This time Cody and Jamie (my daughter-in-Law) were both of age so a family trip just seemed in order. We made our reservations and plans and headed to Bardstown,Ky for a long weekend. It turned out that if you like Whiskey, Bourbon or Scotch, Bardstown is the place to be. Bardstown is located in the middle of Bourbon country, near distilleries for Wild Turkey, Jim Beam, Four Roses, Maker’s Mark and others. It was just 16 miles to our destination and  we were able to see the towering aging sheds of many distilleries along the drive. Those 5 and 6 story sheds just appear out of  fields all around the Bardstown area. At a sharp turn in the small country road you enter the Makers Mark property. Visitors arrive at the   Gate House, Toll Gate and the beautiful Tobacco barn. All that appear to take you back in time to the early 1800’s. The grounds of Maker’s Mark are also on the National Register of Historic Places, including the “Quart House” the oldest liquor store in the US.

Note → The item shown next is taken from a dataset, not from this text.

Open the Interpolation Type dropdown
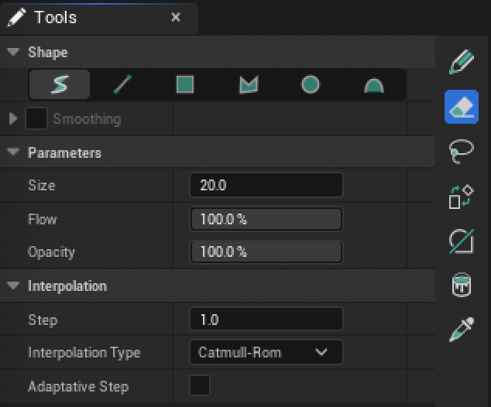Image resolution: width=491 pixels, height=407 pixels. (266, 353)
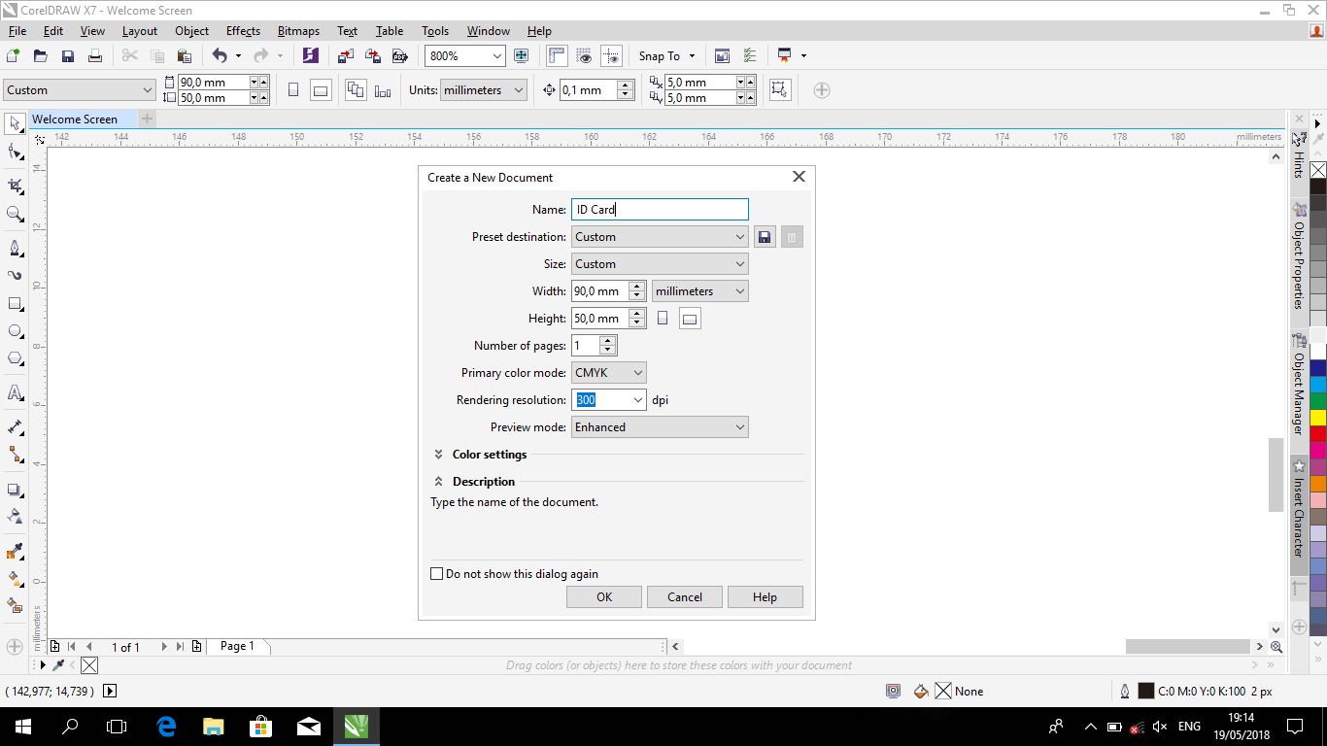Select the Pick tool in toolbox
The height and width of the screenshot is (746, 1327).
click(15, 123)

oldest liguare store in US ... also has a drive up window for wagons and later cars

oldest liquor store in US … also has a drive up window for wagons and later cars

 

 

The Gate House handled security for the distillery in the 1800’s and now houses a nice little cafe the serves southern pulled pork BB-Q and slaw…. you will never see BB-Q with out slaw in the south. The food was great  and a beautiful place to eat on a sunny afternoon.  The tour then leads you from building to building showing visitors every step in the process from crushing the corn to the fermentation tanks to the beautiful and over sized copper stills… (  sadly that picture did not turn out). To the tasting rooms and finally the gift shop and dipping area.  The grounds are open for photography and you are able to roam the grounds as long as you please.

Fermentation tank with corn wheat and barley

Fermentation tank with corn wheat and barley

Gate house ... with barn and toll gate

Gate house … with barn and toll gate

The Cyprus tanks pictures above are 12 feet deep and several hundred years old and are still in use everyday. Maker’s Mark allows visitors to taste the ageing mash and it is remarkably sweet and reminds me of Sugar Corn Pops. The above photo is of the frist stage of fermentation where the yeast is bubbling away the sugars in the corn, wheat and barley. This part of the tour is my favorite and this time I got to see one of the tanks empty and was really surprised with what 300 gallons in a 12 foot tank really looks like.

Before Tom and I picked up our bottles we enjoyed the tour tasting  and eventually dipped our bottles in the famous red wax that is a company trade mark. This was the highlight of the tour and they did not have the tasting room on our last visit. Here we got samples of the whole process. From 130 proof  “WhiteDog”… or in other words …”Moonshine”  that is not aged at all, just pure grain alcohol to regular Marker’s Mark bourbon  90 proof, then an over aged all most to flavorful whiskey that is not very palatable, to the best of the best Marker’s Mark 46 110 proof, a new and very tasty addition to the Maker’s Mark family.

tasting glasses full from left to right.. Moonshine( whitedog) Maker's mark , over aged bourbon. Maker's Mark 46

tasting glasses full from left to right.. Moonshine( whitedog) Maker’s mark , over aged bourbon. Maker’s Mark 46

The photos that fallow are of the bottling process and photos of us dipping our own bottles of Markers Mark.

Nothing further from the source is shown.